Para Lula, radicalização agravaria crise
De Kennedy Alencar na Folha de S.Paulo, hoje:
O presidente Lula recebeu um telefonema por volta das 20h40 de ontem em pleno vôo para Washington, onde se reunirá hoje com o colega dos EUA, George W. Bush.
A decisão de falar com Lula foi tomada pelo "gabinete de crise" após o agravamento da greve dos controladores do vôo. O chefe-de-gabinete Gilberto Carvalho fez a Lula um relato da situação -suspensão de vôos, aeroportos cheios e decisão do comandante da Aeronáutica, brigadeiro Juniti Saito, de dar voz de prisão aos controladores de vôo militares.
Integrantes do "gabinete de crise" acreditavam que poderia haver dificuldade para substituir os presos e, portanto, um agravamento do problema.
Lula avaliou que a radicalização do governo agravaria o problema e pediu que se tentasse negociação. Designou-se, então, o ministro do Planejamento, Paulo Bernardo, como negociador."
CONTROLADORES SÃO OS CAMINHONEIROS DE ALLENDE
De Paulo Henrique Amorim no Conversa Afiada:
". Uma greve nacional da Associação dos Donos de Caminhões financiada pela CIA ajudou a derrubar o presidente Salvador Allende, do Chile, em 1973.
. O objetivo do “paro” dos caminhoneiros era exatamente o dos controladores: desorganizar a produção.
. Chave da operação dos caminhoneiros chilenos era derrubar os Ministros da Defesa, Carlos Prats e Orlando Leteleier, com o que se acabava por desmoralizar o Presidente da República.
. No Chile de Allende, havia um mínimo de pluralidade na imprensa – uma parte da imprensa apoiava o presidente eleito pelo povo.
. Aqui, os controladores de vôo já há algum tempo aplicam a chantagem de “parar” o país. . Hoje, nesta sexta-feira, conseguiram.
. Aqui, os controladores de vôos contam com o apoio de 90% da imprensa escrita e uma parte da imprensa de televisão.
. E têm o mesmo objetivo dos colegas chilenos: derrubar o Presidente da República.
. A reivindicação dos controladores de vôos não é uma questão sindical ou militar - é política e tem como alvo a estabilidade das instituições democráticas.
. O objetivo, aqui, também, é desestabilizar o Ministro da Defesa, Waldir Pires, que já conta com uma resistência razoável das Forças Armadas, que não se esquecem que ele serviu ao Presidente João Goulart.
. A outra parte da operação consiste em provocar a queda do Presidente da República pela mão da imprensa e de uma CPI que, agora, contou com a ajuda providencial de um Ministro do Supremo Tribunal Federal.
. No Chile, como aqui, o “paro” dos controladores tem a função de jogar a classe média contra o Governo.

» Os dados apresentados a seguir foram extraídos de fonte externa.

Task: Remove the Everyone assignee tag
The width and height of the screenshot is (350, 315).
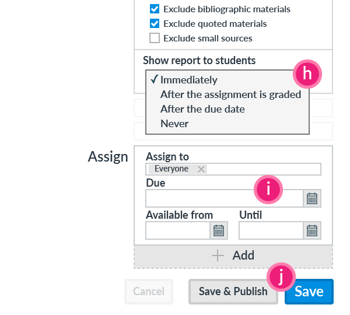Action: (201, 169)
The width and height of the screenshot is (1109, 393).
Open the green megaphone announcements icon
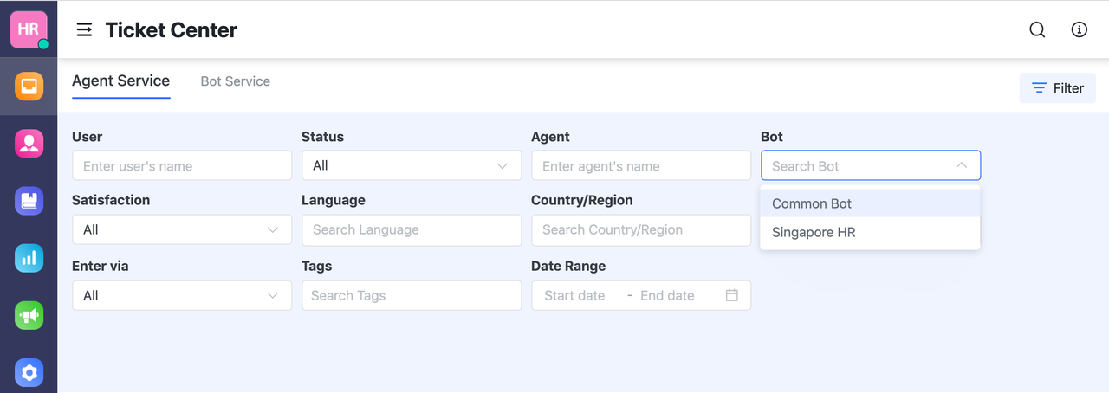(x=29, y=315)
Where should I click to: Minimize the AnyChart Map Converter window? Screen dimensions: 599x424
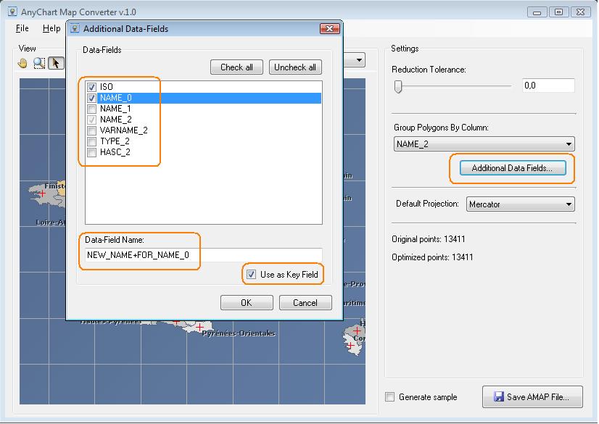tap(537, 12)
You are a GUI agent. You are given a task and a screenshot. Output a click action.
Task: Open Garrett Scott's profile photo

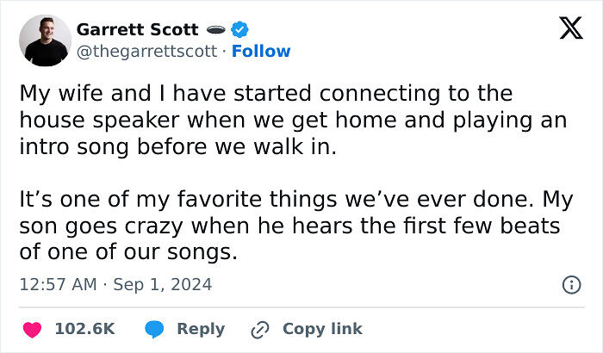[47, 40]
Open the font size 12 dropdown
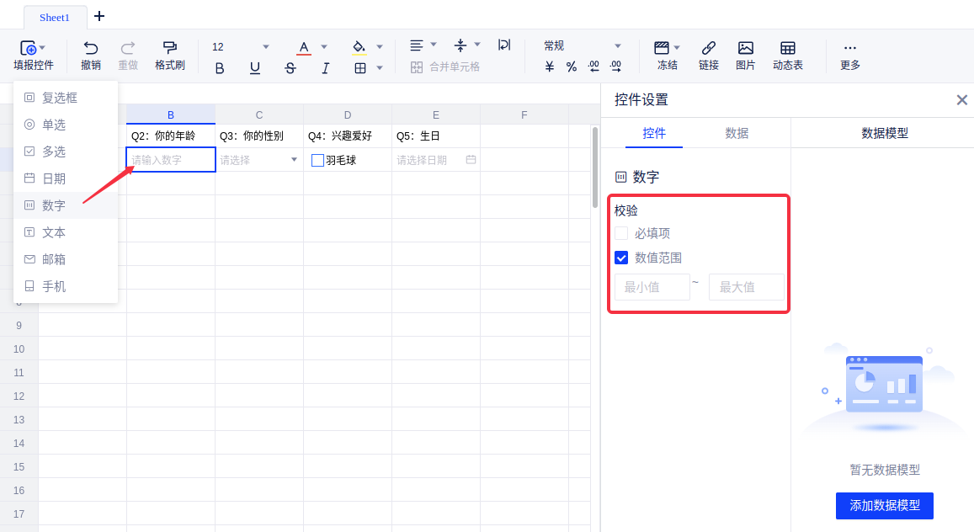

Quem anda de avião é a classe média.
. O “paro” dos nossos caminhoneiros se deu imediatamente depois que o Presidente da República decolou para se encontrar, neste sábado, com o Presidente Bush.
. É obvio que a intenção é esvaziar e constranger o Presidente da República.
. Para isso, de novo, os caminhoneiros contarão com o apoio da imprensa, que saberá explorar o “apagão aéreo”, como forma de embaraçar o Presidente da República num momento em que trata de importantes negociações com o Presidente da nação mais poderosa do mundo.
. Em 1981, o presidente Ronald Reagan enfrentou uma greve de controladores de vôo com a demissão de 11 mil de 13 mil controladores grevistas.
. Aqui, o governo trabalhista já foi longe demais na tentativa de negociar com os controladores.
. Os controladores demonstraram que têm um poder de chantagem ilimitado.
. Só o uso da lei resolverá o problema.
. A hora de negociar passou.
. Os nossos caminhoneiros estão na ilegalidade e no golpe."